Without a productivity boost, younger generations will experience slower increases in their standard of living

The stagnation of productivity looks likely to have a disproportionate effect on younger generations. While, according to previous McKinsey research, just 5% of jobs could be completely replaced by technology, these tended to be work where Millennials were most commonly involved. As this is likely to compound the continued stagnation of the generation’s wages, meaning that generations born after 1990 will witness markedly lower GDP growth throughout their lifetime – and with it, a lower improvement in the quality of life they experience, proportional to the improvements witnessed by those born in 1960, for example.

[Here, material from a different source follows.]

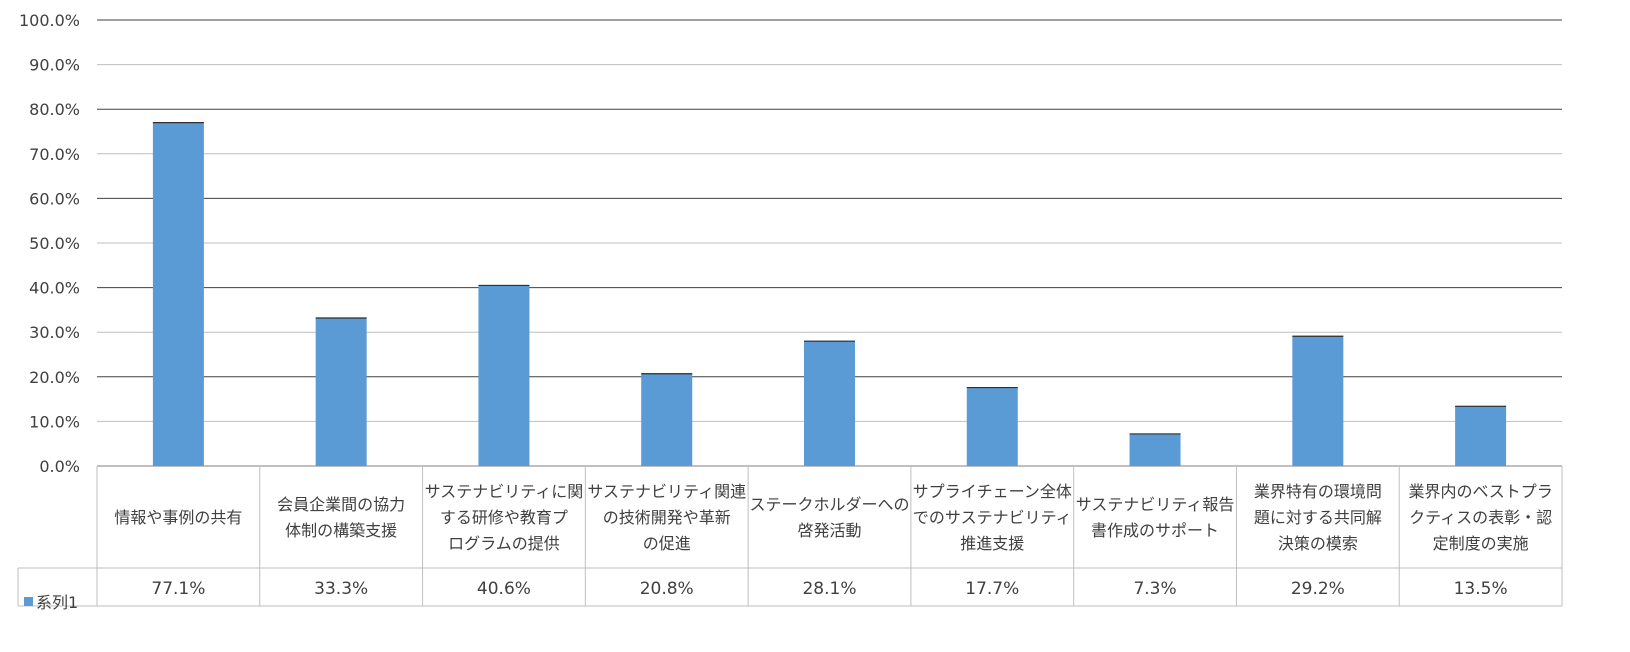 This screenshot has width=1630, height=652. I want to click on category-label: 書作成のサポート, so click(1155, 530).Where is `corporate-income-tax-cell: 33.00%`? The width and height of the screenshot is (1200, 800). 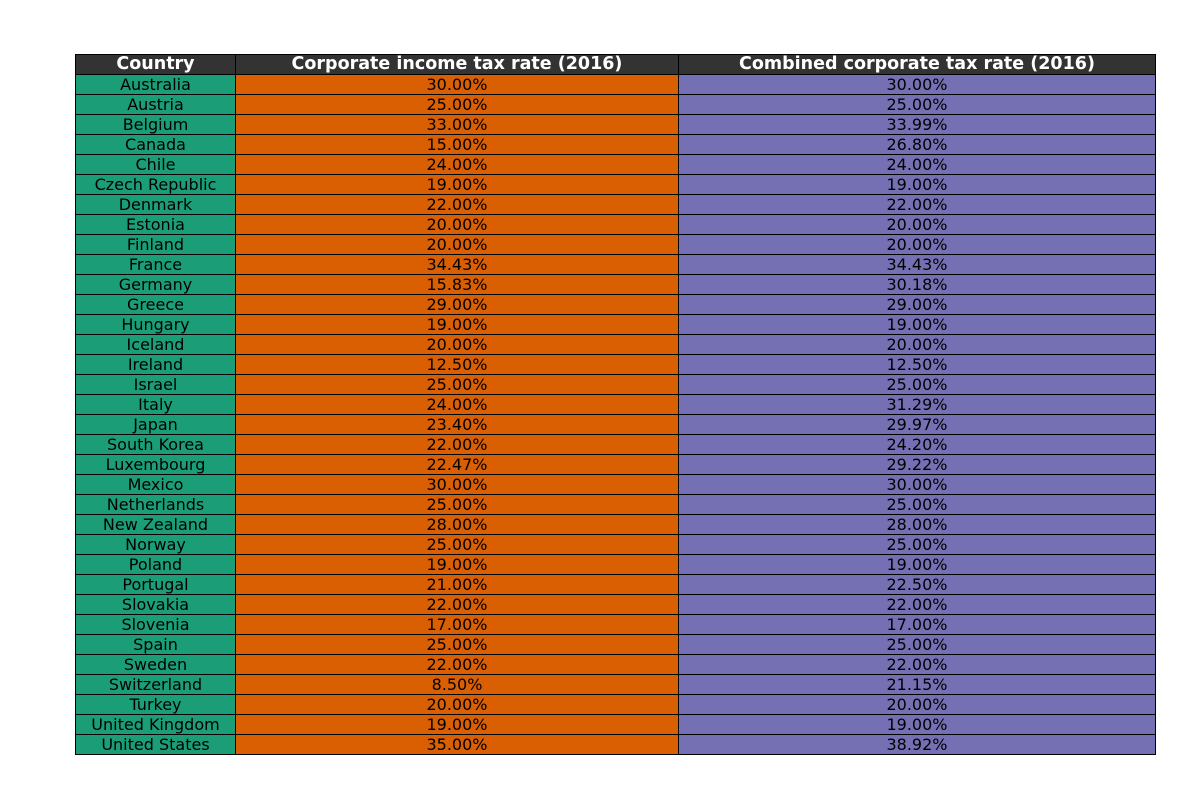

The authors conclude that while they expect productivity growth to recover and see the potential for at least 2% growth a year over the next decade – 60% of which could come from digital opportunities – these should not be treated as a magic bullet to long-term drags on demand for goods and services. Indeed, these may persist alongside, and be exacerbated by digitalisation in some aspects. Changing demographics, declining labor shares, rising income inequality, polarization of labor markets, and declining investment rates could well be amplified, on top of the creation of other potential barriers to productivity growth.